**INPUT RECORDS**.

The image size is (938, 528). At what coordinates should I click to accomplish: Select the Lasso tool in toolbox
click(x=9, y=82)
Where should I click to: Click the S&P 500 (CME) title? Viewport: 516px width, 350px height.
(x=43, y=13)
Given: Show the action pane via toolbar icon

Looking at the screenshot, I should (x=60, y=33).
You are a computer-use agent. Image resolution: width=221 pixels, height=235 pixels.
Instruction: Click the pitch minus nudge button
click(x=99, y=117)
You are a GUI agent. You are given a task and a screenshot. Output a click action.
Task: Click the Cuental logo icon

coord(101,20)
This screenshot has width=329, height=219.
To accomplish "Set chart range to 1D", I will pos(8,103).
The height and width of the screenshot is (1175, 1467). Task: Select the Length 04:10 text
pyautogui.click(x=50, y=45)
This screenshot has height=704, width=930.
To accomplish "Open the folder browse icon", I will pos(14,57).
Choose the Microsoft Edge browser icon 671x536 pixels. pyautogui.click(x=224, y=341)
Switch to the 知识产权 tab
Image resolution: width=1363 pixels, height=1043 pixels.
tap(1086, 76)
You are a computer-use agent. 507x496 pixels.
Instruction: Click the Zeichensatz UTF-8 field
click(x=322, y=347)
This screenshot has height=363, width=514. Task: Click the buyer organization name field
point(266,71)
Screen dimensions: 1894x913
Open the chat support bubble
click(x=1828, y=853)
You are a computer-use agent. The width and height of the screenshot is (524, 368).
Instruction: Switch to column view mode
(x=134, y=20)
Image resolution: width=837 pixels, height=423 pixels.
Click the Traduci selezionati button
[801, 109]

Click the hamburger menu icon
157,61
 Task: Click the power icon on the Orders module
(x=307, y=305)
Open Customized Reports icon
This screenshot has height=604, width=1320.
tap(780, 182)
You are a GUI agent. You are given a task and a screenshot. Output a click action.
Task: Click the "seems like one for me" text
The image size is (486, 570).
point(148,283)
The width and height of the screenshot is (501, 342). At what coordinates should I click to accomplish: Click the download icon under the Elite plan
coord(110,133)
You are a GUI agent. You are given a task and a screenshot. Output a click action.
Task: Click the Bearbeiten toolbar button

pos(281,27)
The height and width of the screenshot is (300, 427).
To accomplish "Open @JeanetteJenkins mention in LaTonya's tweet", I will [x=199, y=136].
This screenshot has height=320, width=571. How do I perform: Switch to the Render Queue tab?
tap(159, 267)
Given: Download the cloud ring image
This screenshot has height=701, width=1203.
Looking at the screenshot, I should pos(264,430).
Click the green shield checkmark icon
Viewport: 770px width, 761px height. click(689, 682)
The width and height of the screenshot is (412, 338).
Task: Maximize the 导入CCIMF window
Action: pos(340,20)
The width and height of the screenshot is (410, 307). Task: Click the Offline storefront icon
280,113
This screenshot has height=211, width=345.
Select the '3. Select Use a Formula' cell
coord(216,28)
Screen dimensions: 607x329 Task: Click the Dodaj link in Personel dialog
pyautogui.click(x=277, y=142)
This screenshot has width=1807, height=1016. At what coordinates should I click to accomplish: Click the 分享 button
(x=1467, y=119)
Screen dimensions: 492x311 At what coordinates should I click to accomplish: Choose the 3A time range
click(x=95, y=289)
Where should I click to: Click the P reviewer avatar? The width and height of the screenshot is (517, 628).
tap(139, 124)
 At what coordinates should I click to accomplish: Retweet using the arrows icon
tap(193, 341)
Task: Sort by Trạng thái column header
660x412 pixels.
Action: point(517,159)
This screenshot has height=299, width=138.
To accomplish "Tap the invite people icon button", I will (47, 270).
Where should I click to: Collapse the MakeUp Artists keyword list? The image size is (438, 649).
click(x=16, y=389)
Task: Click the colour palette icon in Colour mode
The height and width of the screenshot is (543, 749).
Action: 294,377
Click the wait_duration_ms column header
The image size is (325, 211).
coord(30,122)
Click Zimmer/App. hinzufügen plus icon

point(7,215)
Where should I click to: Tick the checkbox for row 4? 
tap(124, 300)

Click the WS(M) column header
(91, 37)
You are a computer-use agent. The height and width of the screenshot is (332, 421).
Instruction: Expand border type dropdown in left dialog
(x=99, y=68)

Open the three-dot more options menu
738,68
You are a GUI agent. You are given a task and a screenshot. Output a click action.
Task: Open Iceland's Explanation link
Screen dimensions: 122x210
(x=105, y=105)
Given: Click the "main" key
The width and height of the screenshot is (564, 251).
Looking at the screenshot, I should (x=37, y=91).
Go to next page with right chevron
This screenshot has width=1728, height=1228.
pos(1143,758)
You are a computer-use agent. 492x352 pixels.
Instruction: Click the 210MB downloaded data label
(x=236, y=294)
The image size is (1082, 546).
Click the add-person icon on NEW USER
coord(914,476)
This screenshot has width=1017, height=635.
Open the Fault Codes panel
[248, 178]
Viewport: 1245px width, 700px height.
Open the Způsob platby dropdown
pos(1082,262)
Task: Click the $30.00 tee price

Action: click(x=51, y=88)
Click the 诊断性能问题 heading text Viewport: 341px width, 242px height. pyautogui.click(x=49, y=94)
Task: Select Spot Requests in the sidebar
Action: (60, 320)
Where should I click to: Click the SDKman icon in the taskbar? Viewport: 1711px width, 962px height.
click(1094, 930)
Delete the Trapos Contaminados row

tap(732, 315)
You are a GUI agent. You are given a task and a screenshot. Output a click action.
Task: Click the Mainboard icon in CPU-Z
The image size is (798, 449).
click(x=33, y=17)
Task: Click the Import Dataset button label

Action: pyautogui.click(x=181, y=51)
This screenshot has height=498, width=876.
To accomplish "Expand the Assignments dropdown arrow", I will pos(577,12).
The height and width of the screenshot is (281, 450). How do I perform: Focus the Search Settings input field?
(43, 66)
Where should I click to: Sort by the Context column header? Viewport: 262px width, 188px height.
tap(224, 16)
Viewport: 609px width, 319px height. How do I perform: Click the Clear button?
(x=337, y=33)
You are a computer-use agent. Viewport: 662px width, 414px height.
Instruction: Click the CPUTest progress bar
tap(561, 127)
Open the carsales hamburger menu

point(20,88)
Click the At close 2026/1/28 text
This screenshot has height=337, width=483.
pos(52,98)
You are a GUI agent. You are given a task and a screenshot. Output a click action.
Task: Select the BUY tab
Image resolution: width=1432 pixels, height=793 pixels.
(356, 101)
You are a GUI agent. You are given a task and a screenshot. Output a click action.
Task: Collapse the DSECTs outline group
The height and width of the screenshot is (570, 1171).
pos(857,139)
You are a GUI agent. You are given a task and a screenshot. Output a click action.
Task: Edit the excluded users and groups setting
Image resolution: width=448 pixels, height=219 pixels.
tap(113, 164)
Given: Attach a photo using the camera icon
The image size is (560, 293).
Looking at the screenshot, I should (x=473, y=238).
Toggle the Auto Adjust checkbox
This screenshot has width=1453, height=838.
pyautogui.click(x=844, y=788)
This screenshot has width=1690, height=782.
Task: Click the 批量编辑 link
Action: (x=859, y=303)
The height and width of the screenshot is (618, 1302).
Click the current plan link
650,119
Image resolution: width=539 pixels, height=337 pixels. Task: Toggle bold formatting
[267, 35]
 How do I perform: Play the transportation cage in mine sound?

**WHAT TO PRODUCE**. Reproduce all of the material with "computer-use agent" swapped for "screen assistant" wherever it occurs, leaving everything else unchanged.

**COMPLETE ANSWER**.
The image size is (938, 528). At what coordinates should I click to accomplish: Select the Lasso tool in toolbox
click(x=9, y=82)
Where should I click to: Click the S&P 500 (CME) title? Viewport: 516px width, 350px height.
(x=43, y=13)
Given: Show the action pane via toolbar icon

Looking at the screenshot, I should (x=60, y=33).
You are a screen assistant. Image resolution: width=221 pixels, height=235 pixels.
Instruction: Click the pitch minus nudge button
click(x=99, y=117)
You are a GUI agent. You are given a task and a screenshot. Output a click action.
Task: Click the Cuental logo icon

coord(101,20)
This screenshot has width=329, height=219.
To accomplish "Set chart range to 1D", I will pos(8,103).
The height and width of the screenshot is (1175, 1467). Task: Select the Length 04:10 text
pyautogui.click(x=50, y=45)
This screenshot has height=704, width=930.
To accomplish "Open the folder browse icon", I will pos(14,57).
Choose the Microsoft Edge browser icon 671x536 pixels. pyautogui.click(x=224, y=341)
Switch to the 知识产权 tab
Image resolution: width=1363 pixels, height=1043 pixels.
tap(1086, 76)
You are a screen assistant. 507x496 pixels.
Instruction: Click the Zeichensatz UTF-8 field
click(x=322, y=347)
This screenshot has height=363, width=514. Task: Click the buyer organization name field
point(266,71)
Screen dimensions: 1894x913
Open the chat support bubble
click(x=1828, y=853)
You are a screen assistant. The width and height of the screenshot is (524, 368).
Instruction: Switch to column view mode
(x=134, y=20)
Image resolution: width=837 pixels, height=423 pixels.
Click the Traduci selezionati button
[801, 109]

Click the hamburger menu icon
157,61
 Task: Click the power icon on the Orders module
(x=307, y=305)
Open Customized Reports icon
This screenshot has height=604, width=1320.
tap(780, 182)
You are a GUI agent. You are given a task and a screenshot. Output a click action.
Task: Click the "seems like one for me" text
The image size is (486, 570).
point(148,283)
The width and height of the screenshot is (501, 342). At what coordinates should I click to accomplish: Click the download icon under the Elite plan
coord(110,133)
You are a GUI agent. You are given a task and a screenshot. Output a click action.
Task: Click the Bearbeiten toolbar button

pos(281,27)
The height and width of the screenshot is (300, 427).
To accomplish "Open @JeanetteJenkins mention in LaTonya's tweet", I will [x=199, y=136].
This screenshot has height=320, width=571. How do I perform: Switch to the Render Queue tab?
tap(159, 267)
Given: Download the cloud ring image
This screenshot has height=701, width=1203.
Looking at the screenshot, I should pos(264,430).
Click the green shield checkmark icon
Viewport: 770px width, 761px height. click(689, 682)
The width and height of the screenshot is (412, 338).
Task: Maximize the 导入CCIMF window
Action: pos(340,20)
The width and height of the screenshot is (410, 307). Task: Click the Offline storefront icon
280,113
This screenshot has height=211, width=345.
Select the '3. Select Use a Formula' cell
coord(216,28)
Screen dimensions: 607x329 Task: Click the Dodaj link in Personel dialog
pyautogui.click(x=277, y=142)
This screenshot has width=1807, height=1016. At what coordinates should I click to accomplish: Click the 分享 button
(x=1467, y=119)
Screen dimensions: 492x311 At what coordinates should I click to accomplish: Choose the 3A time range
click(x=95, y=289)
Where should I click to: Click the P reviewer avatar? The width and height of the screenshot is (517, 628).
tap(139, 124)
 At what coordinates should I click to accomplish: Retweet using the arrows icon
tap(193, 341)
Task: Sort by Trạng thái column header
660x412 pixels.
Action: point(517,159)
This screenshot has height=299, width=138.
To accomplish "Tap the invite people icon button", I will (47, 270).
Where should I click to: Collapse the MakeUp Artists keyword list? The image size is (438, 649).
click(x=16, y=389)
Task: Click the colour palette icon in Colour mode
The height and width of the screenshot is (543, 749).
Action: 294,377
Click the wait_duration_ms column header
The image size is (325, 211).
coord(30,122)
Click Zimmer/App. hinzufügen plus icon

point(7,215)
Where should I click to: Tick the checkbox for row 4? 
tap(124, 300)

Click the WS(M) column header
(91, 37)
You are a screen assistant. The height and width of the screenshot is (332, 421).
Instruction: Expand border type dropdown in left dialog
(x=99, y=68)

Open the three-dot more options menu
738,68
You are a GUI agent. You are given a task and a screenshot. Output a click action.
Task: Open Iceland's Explanation link
Screen dimensions: 122x210
(x=105, y=105)
Given: Click the "main" key
The width and height of the screenshot is (564, 251).
Looking at the screenshot, I should (x=37, y=91).
Go to next page with right chevron
This screenshot has width=1728, height=1228.
pos(1143,758)
You are a screen assistant. 492x352 pixels.
Instruction: Click the 210MB downloaded data label
(x=236, y=294)
The image size is (1082, 546).
Click the add-person icon on NEW USER
coord(914,476)
This screenshot has width=1017, height=635.
Open the Fault Codes panel
[248, 178]
Viewport: 1245px width, 700px height.
Open the Způsob platby dropdown
pos(1082,262)
Task: Click the $30.00 tee price

Action: click(x=51, y=88)
Click the 诊断性能问题 heading text Viewport: 341px width, 242px height. pyautogui.click(x=49, y=94)
Task: Select Spot Requests in the sidebar
Action: (60, 320)
Where should I click to: Click the SDKman icon in the taskbar? Viewport: 1711px width, 962px height.
click(1094, 930)
Delete the Trapos Contaminados row

tap(732, 315)
You are a GUI agent. You are given a task and a screenshot. Output a click action.
Task: Click the Mainboard icon in CPU-Z
The image size is (798, 449).
click(x=33, y=17)
Task: Click the Import Dataset button label

Action: pyautogui.click(x=181, y=51)
This screenshot has height=498, width=876.
To accomplish "Expand the Assignments dropdown arrow", I will pos(577,12).
The height and width of the screenshot is (281, 450). How do I perform: Focus the Search Settings input field?
(43, 66)
Where should I click to: Sort by the Context column header? Viewport: 262px width, 188px height.
tap(224, 16)
Viewport: 609px width, 319px height. How do I perform: Click the Clear button?
(x=337, y=33)
You are a screen assistant. Viewport: 662px width, 414px height.
Instruction: Click the CPUTest progress bar
tap(561, 127)
Open the carsales hamburger menu

point(20,88)
Click the At close 2026/1/28 text
This screenshot has height=337, width=483.
pos(52,98)
You are a GUI agent. You are given a task and a screenshot. Output a click action.
Task: Select the BUY tab
Image resolution: width=1432 pixels, height=793 pixels.
(356, 101)
You are a GUI agent. You are given a task and a screenshot. Output a click action.
Task: Collapse the DSECTs outline group
The height and width of the screenshot is (570, 1171).
pos(857,139)
You are a GUI agent. You are given a task and a screenshot. Output a click action.
Task: Edit the excluded users and groups setting
Image resolution: width=448 pixels, height=219 pixels.
tap(113, 164)
Given: Attach a photo using the camera icon
The image size is (560, 293).
Looking at the screenshot, I should (x=473, y=238).
Toggle the Auto Adjust checkbox
This screenshot has width=1453, height=838.
pyautogui.click(x=844, y=788)
This screenshot has width=1690, height=782.
Task: Click the 批量编辑 link
Action: (x=859, y=303)
The height and width of the screenshot is (618, 1302).
Click the current plan link
650,119
Image resolution: width=539 pixels, height=337 pixels. Task: Toggle bold formatting
[267, 35]
 How do I perform: Play the transportation cage in mine sound?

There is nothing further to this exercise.